To confirm and validate the initial, unexpected 16S rDNA PCR results from the mother and subsequently the daughter and dog, other gene targets were amplified and sequenced, isolation was attempted in two laboratories, and two investigators tested samples independently and at different time points. Because microbial-specific genes were targeted, the same PCR assays are applicable for testing human and veterinary patient populations and vectors for the presence of bacterial DNA. PCR has limitations. False negative results occur when testing samples with low template concentrations and selective amplification of the predominant organism can occur in patients co-infected with genetically similar organisms. By comparing PCR results from different sample sources (blood, serum, buffy coat, and tissue culture extracts), the assays used in this study may not have been sensitive enough to consistently detect these bacteria within blood specimens collected during the same week (data not shown), illustrating the need to enhance the sensitivity of Anaplasma and Ehrlichia PCR, particularly when patient samples contain DNA sequences of genetically related organisms. DNA carryover or amplicon contamination within a laboratory may result in false positives [25, 26]. Importantly, throughout this study, all DNA extraction and PCR-negative controls remained negative. Furthermore, PCR testing of blood, serum, WBC, and tissue culture extracts from the father or maternal grandmother did not identify Anaplasma and Ehrlichia sp. DNA, and both the dog and mother became PCR negative after treatment with doxycycline, a finding that supports infection with viable organisms.

→ **SUPPLIED INFORMATION**:

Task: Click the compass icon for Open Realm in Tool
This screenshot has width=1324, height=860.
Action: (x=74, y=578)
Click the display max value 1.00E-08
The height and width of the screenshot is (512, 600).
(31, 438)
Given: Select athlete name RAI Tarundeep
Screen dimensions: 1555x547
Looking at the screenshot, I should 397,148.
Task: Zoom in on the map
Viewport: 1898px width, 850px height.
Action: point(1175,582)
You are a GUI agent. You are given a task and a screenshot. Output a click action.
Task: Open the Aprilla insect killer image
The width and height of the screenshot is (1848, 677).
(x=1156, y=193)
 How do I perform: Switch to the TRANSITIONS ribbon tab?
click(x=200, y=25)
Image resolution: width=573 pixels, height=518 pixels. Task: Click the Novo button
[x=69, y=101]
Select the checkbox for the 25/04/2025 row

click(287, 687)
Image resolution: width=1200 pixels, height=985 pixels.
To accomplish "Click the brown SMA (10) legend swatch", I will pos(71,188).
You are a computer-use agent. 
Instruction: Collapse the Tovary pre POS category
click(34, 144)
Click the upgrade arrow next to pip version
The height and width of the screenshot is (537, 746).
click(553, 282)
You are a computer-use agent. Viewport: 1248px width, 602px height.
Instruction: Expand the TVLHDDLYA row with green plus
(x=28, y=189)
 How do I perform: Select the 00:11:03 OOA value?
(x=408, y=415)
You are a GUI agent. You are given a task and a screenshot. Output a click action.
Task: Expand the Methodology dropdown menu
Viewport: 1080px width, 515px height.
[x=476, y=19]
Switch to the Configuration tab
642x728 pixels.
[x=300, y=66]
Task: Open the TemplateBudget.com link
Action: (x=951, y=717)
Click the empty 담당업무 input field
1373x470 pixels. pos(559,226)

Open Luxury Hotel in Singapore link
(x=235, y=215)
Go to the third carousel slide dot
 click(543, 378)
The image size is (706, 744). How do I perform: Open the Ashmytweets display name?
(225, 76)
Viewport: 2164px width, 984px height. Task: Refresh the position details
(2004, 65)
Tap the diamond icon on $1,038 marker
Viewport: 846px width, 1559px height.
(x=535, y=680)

→ **WHAT YOU WILL DO**:
**A)** Answer from the PCR validation text:
(i) In how many laboratories was isolation attempted?
(ii) Testing what kind of sample leads to false negative results?
(iii) Treatment with which drug was followed by the dog and the mother becoming PCR negative?
**B)** Carry on the PCR validation text from its last sentence.
The material plays no part in the work here.

→ **EXERCISE RESPONSES**:
**A)**
(i) Two.
(ii) Samples with low template concentrations.
(iii) Doxycycline.

**B)**
Nearly two decades ago investigators in Venezuela described inclusions in human platelets, a subset of which were ultrastructurally consistent with A. platys[27, 28]. Until recently [14], no subsequent report of human A. platys infection was published in the English literature. There is substantial epidemiological support for Rhipicephalus sanguineus (the brown dog or kennel tick) as the vector and the dog as the primary reservoir host for A. platys and E. canis[20]. As the puppy in this study originated from a kennel in Missouri, exposure to R. sanguineus seemed more likely than exposure to A. americanum, which is a field tick that will feed on numerous animal species [29]. Although vector competence has not been proven, E. chaffeensis DNA was amplified from 56% of R. sanguineus obtained from dogs and puppies housed in a kennel in Cameroon, a country where both canine and human infection with E. chaffeensis has been previously reported [30]. In contrast, recent efforts to experimentally transmit E. ewingii by R. sanguineus were not successful [31]. The source of A. platys, E. chaffeensis and E. ewingii infection in the pet and the family members and E. canis in the dog remains unknown; however, this puppy originated from a kennel in a highly endemic state for tick transmission of E. chaffeensis and E. ewingii by A. americanum[1, 29] and A. platys and E. canis are transmitted by a tick (R. sanguineus) that infests dogs in kennels.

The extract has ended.